**TEXTAUSZUG**.

-----

Kann es sein, dass eigene Kinder, so wie sie in unserer Gesellschaft gerade instrumentalisiert werden (nämlich als kleine Konsumgötter, die nur das Beste verdient haben), das einfachste Mittel sind, um Menschen zu Reaktionären zu machen? Es braucht jedenfalls großen Mut, für das eigene Kind nicht „das Beste“ zu wollen. Davor steht die Erkenntnis, dass das derzeit Beste nichts anderes ist, als eine Einübung in Konformität. Statt vor Schreck aufzuschreien, nicken die Eltern, die ich kenne, bei diesen Aussichten beruhigt ein. Hauptsache das Kind ist versorgt. Es sind ja unsichere Zeiten.

Derealisationen (2)

Ich stieß beim unkonzentrierten Lesen auf einen Absatz, in dem die Rede war von „ontologischer Angst“, und ich blieb an dieser Formulierung hängen, weil dieser philosophische Jargon etwas herausfiel aus dem Text, und ich fragte mich, warum sagt er nicht einfach: „Todesangst“. Ich las den Absatz nochmal und der beste Grund, den ich für diese Formulierung fand, war der, dass sie mich beim Lesen stolpern ließ und darauf aufmerksam machte, dass an dieser Stelle ein Gedanke entwickelt wurde, der nicht einfach überlesen werden sollte: Die „ontologische Angst“ nämlich sei für den Sohn mit dem Tod des Vaters verbunden, der, wenn er denn eingetreten ist, nicht mehr vor dem eigenen Ableben stehen würde, und der Sohn müsste nun quasi dem Tod direkt ins Auge blicken und dabei erkennen: Ich bin als nächster dran.

Vater tot, Sohn, Tod.

Alles verschwindet, nur die psychoanalytische Überhöhung der Vaterrolle nicht. Und die Tochter hat offenbar andere Probleme.

-----

**AUSZUG DER DATEN**.
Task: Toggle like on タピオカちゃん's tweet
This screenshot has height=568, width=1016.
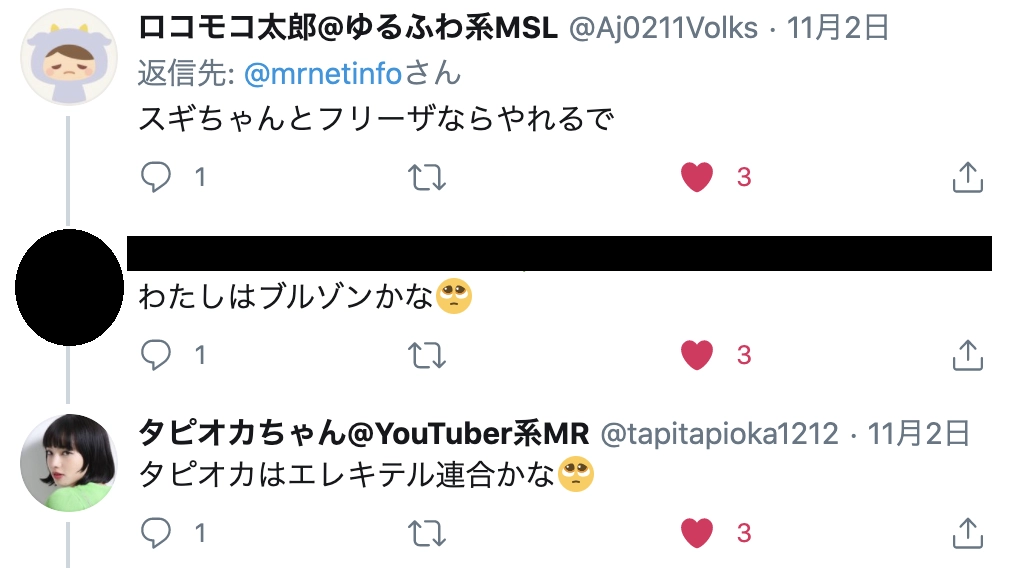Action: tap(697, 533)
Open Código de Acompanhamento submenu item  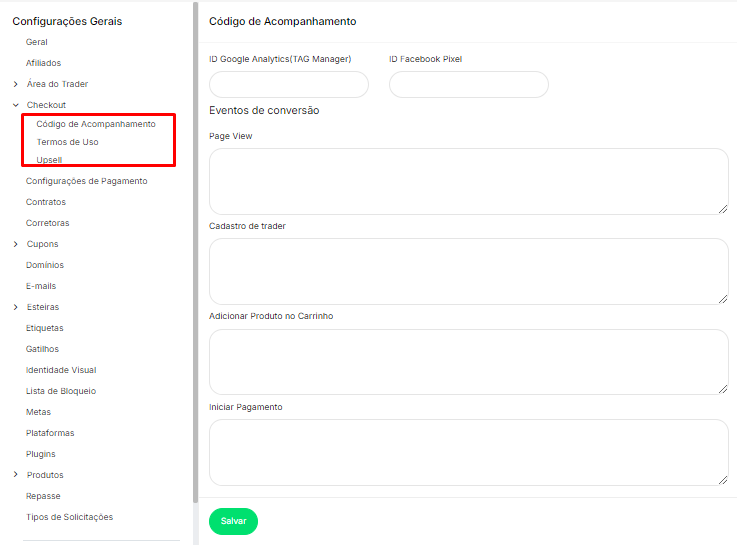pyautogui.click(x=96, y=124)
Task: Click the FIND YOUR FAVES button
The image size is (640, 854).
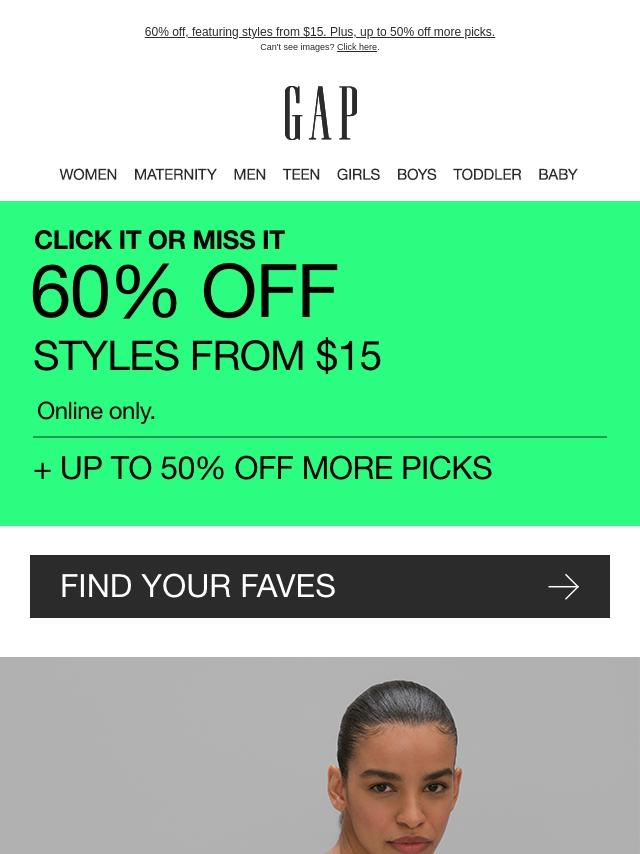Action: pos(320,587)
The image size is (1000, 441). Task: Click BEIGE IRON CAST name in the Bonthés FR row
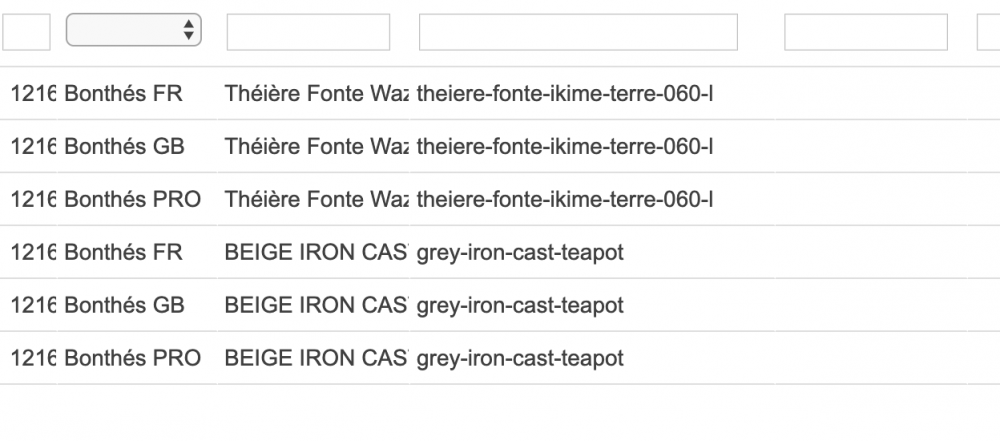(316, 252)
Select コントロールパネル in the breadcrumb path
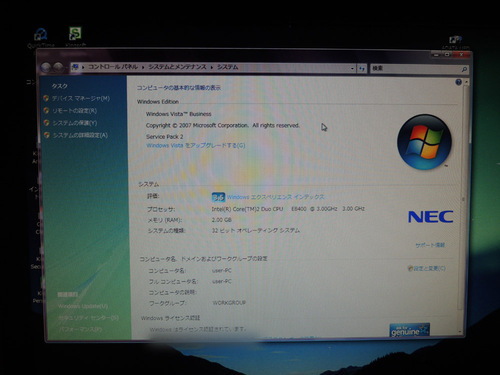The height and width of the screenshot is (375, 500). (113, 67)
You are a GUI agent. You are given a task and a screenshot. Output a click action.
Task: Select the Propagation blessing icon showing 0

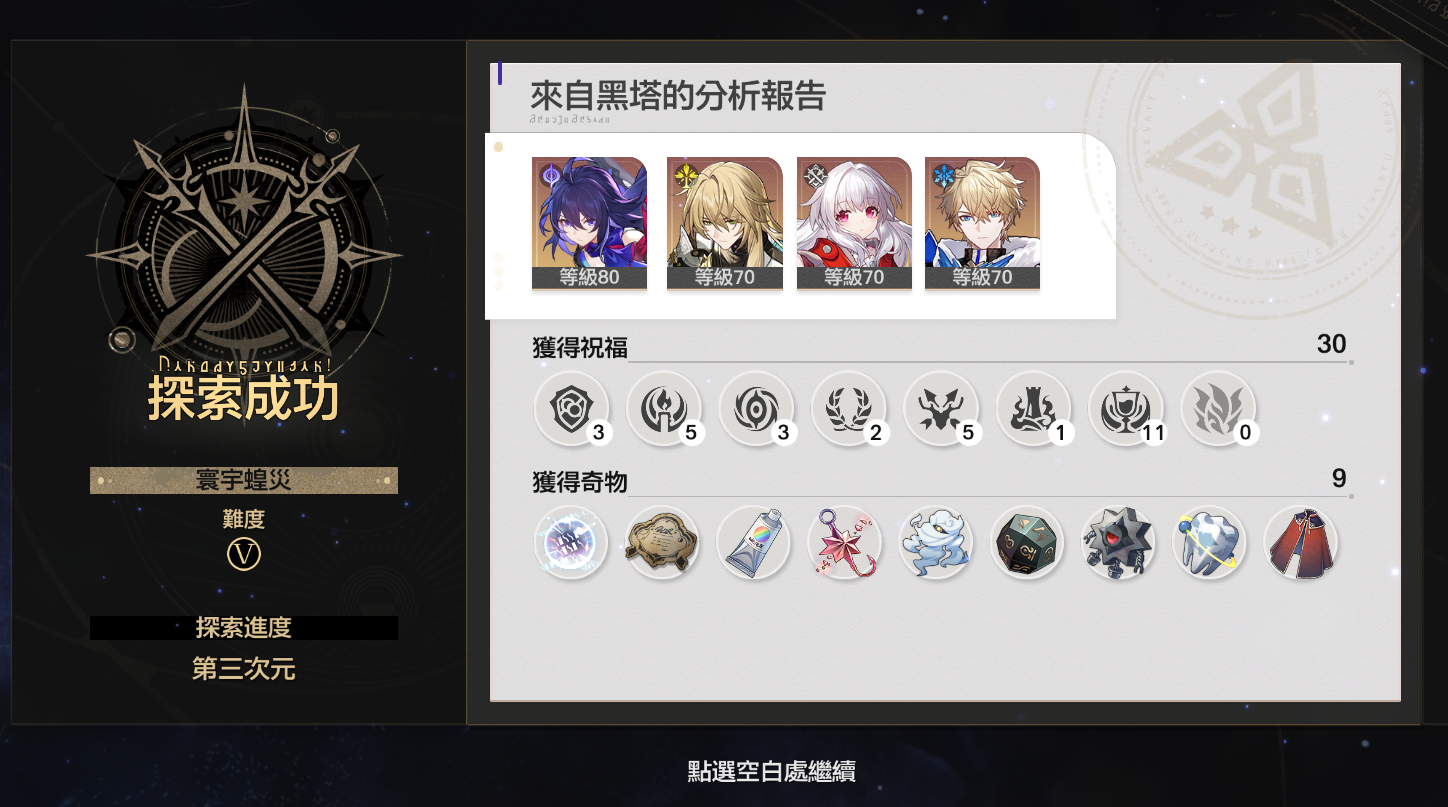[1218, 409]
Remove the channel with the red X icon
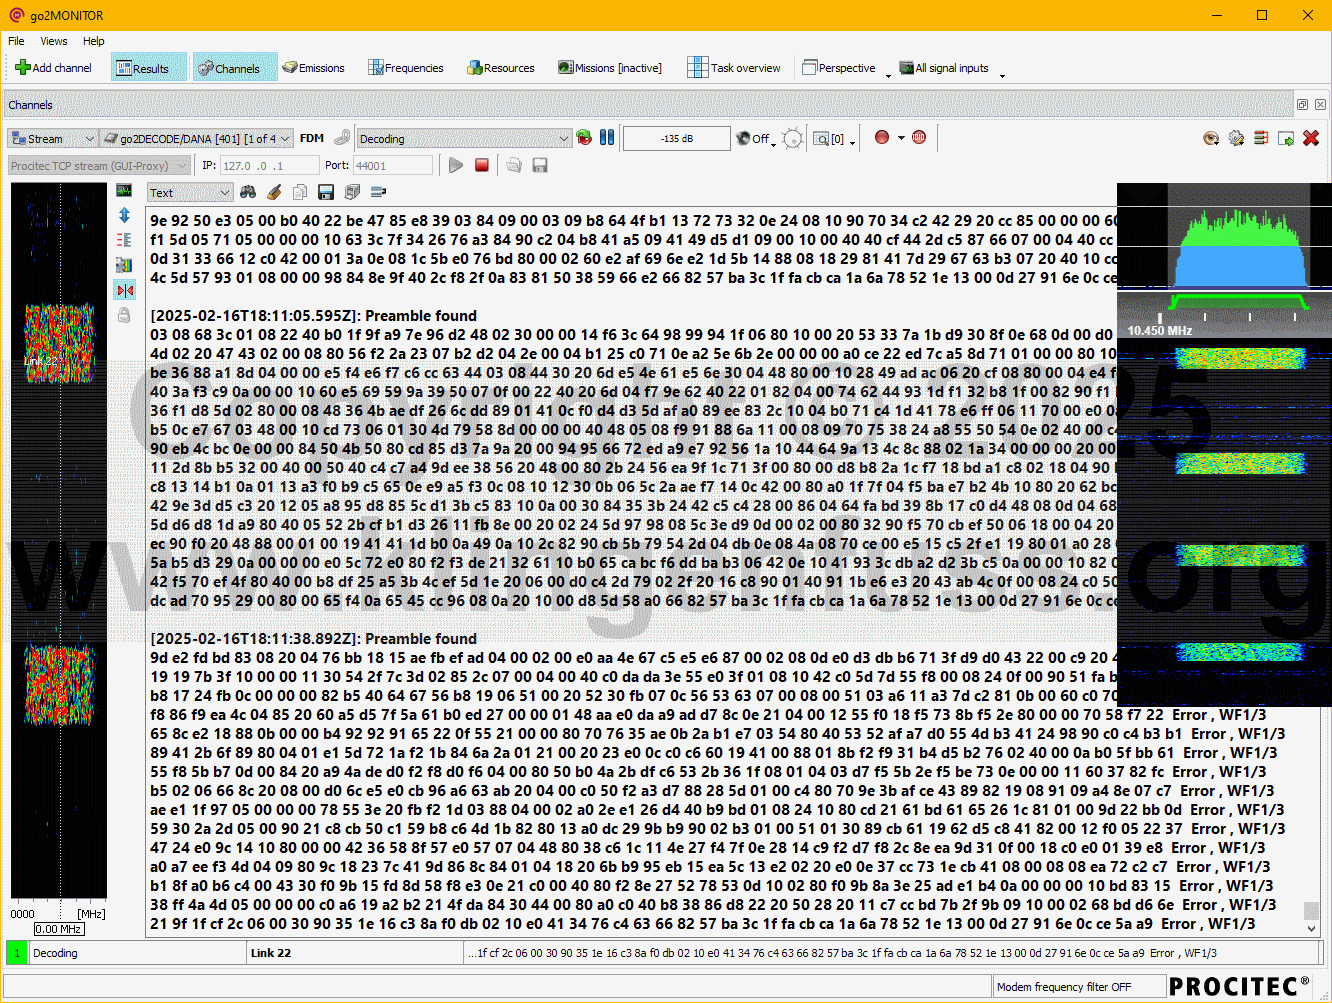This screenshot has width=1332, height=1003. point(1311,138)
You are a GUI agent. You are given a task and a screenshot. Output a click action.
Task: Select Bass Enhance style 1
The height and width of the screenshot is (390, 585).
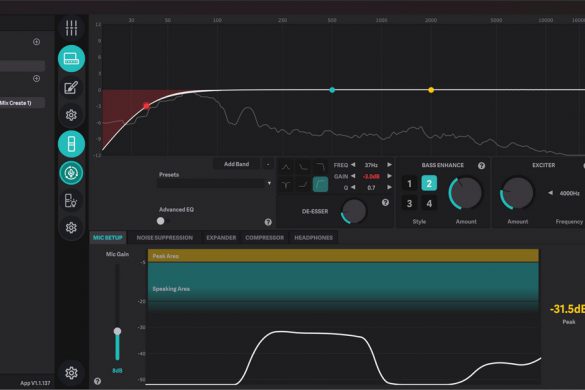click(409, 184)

-----

**ZU BEARBEITENDE AUFGABEN**.
A. Gib den Textauszug von „Ich stieß beim“ bis „tot, Sohn, Tod.“ wieder und ersetze dabei „Sohn“ durch „Kind“.
B. Erkläre in ein bis drei Sätzen, welchen Grund der Textauszug als den besten dafür nennt, dass von „ontologischer Angst“ statt von „Todesangst“ die Rede ist.
Die Einträge stammen aus einer anderen Quelle.

**LÖSUNGEN JE AUFGABE**.
A.
Ich stieß beim unkonzentrierten Lesen auf einen Absatz, in dem die Rede war von „ontologischer Angst“, und ich blieb an dieser Formulierung hängen, weil dieser philosophische Jargon etwas herausfiel aus dem Text, und ich fragte mich, warum sagt er nicht einfach: „Todesangst“. Ich las den Absatz nochmal und der beste Grund, den ich für diese Formulierung fand, war der, dass sie mich beim Lesen stolpern ließ und darauf aufmerksam machte, dass an dieser Stelle ein Gedanke entwickelt wurde, der nicht einfach überlesen werden sollte: Die „ontologische Angst“ nämlich sei für den Kind mit dem Tod des Vaters verbunden, der, wenn er denn eingetreten ist, nicht mehr vor dem eigenen Ableben stehen würde, und der Kind müsste nun quasi dem Tod direkt ins Auge blicken und dabei erkennen: Ich bin als nächster dran.

Vater tot, Kind, Tod.

B. Die Formulierung ließ beim Lesen stolpern. Sie machte so darauf aufmerksam, dass an dieser Stelle ein Gedanke entwickelt wurde, der nicht einfach überlesen werden sollte.